Giorgio Morandi
Kindheit und Jugend
Giorgio Morandi wurde am 20. Juli 1890 in Bologna, Italien, geboren, in eine bürgerliche Familie. Schon früh zeigte er Interesse an der Kunst, experimentierte mit Zeichnungen und plastischen Formen und schuf Tonfiguren für die familiäre Krippe. Die ruhige, intime Atmosphäre dieser häuslichen Tätigkeiten prägte sein späteres Werk nachhaltig. 1907 trat er in die Akademie der Schönen Künste in Bologna ein, wo er eine fundierte künstlerische Ausbildung erhielt.
Ausbildung
Morandi studierte bis 1913 an der Akademie in Bologna.
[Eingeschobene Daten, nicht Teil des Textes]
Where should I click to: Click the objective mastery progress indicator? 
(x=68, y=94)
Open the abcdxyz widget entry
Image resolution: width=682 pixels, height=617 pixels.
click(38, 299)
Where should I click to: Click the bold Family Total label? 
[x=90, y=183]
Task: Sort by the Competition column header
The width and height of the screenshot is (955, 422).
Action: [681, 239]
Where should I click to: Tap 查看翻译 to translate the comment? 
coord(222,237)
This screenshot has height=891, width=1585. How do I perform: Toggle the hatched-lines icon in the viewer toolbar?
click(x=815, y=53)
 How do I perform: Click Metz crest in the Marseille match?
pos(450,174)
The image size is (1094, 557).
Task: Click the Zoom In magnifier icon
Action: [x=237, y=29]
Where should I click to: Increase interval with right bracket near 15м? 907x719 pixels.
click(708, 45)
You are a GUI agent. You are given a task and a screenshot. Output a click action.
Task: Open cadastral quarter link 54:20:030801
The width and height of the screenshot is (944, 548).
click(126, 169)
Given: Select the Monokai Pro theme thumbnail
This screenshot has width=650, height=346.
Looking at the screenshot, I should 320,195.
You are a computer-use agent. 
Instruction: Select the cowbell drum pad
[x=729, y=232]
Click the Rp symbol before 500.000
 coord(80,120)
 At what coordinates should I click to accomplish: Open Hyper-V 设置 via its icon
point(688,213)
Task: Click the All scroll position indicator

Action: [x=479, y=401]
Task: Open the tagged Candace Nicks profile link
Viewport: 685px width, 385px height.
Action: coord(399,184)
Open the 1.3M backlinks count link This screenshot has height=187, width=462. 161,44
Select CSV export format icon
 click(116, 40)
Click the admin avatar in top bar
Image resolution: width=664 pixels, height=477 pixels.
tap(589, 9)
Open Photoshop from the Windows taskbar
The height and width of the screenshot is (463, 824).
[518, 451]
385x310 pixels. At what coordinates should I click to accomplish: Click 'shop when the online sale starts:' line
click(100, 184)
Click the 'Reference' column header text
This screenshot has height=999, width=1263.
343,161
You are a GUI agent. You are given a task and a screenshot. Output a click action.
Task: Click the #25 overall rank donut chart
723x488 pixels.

Dort erwarb er grundlegende Kenntnisse in Malerei und Grafik und setzte sich intensiv mit klassischen wie modernen Strömungen auseinander. Besonders interessierte ihn die Analyse von Form und Farbe in den Werken französischer und italienischer Meister.
Künstlerisches Schaffen
Morandi wurde vor allem als Stilllebenmaler und Grafiker bekannt. Alltägliche Objekte wie Flaschen, Krüge und Schachteln erscheinen in seinen Arbeiten als stille Studien von Raum, Licht und Form. Er entwickelte einen zurückhaltenden, kontemplativen Stil und verbrachte den größten Teil seines Lebens in Bologna.
Anerkennung
Bereits zu Lebzeiten galt Morandi als einer der bedeutendsten europäischen Künstler des 20. Jahrhunderts. Seine Werke wurden international ausgestellt, unter anderem auf der Biennale von Venedig, wo er 1948 ausgezeichnet wurde.
Ausstellungen in der UdSSR
1973 wurden Morandis Werke erstmals in der UdSSR im Puschkin-Museum in Moskau gezeigt. Weitere Ausstellungen folgten, darunter eine große Retrospektive 1989 in Moskau und Leningrad.
Späte Jahre und Tod
Morandi lebte zurückgezogen in Bologna und führte ein einfaches Leben. Er starb am 18. Juni 1964 in Bologna und hinterließ ein bedeutendes künstlerisches Erbe.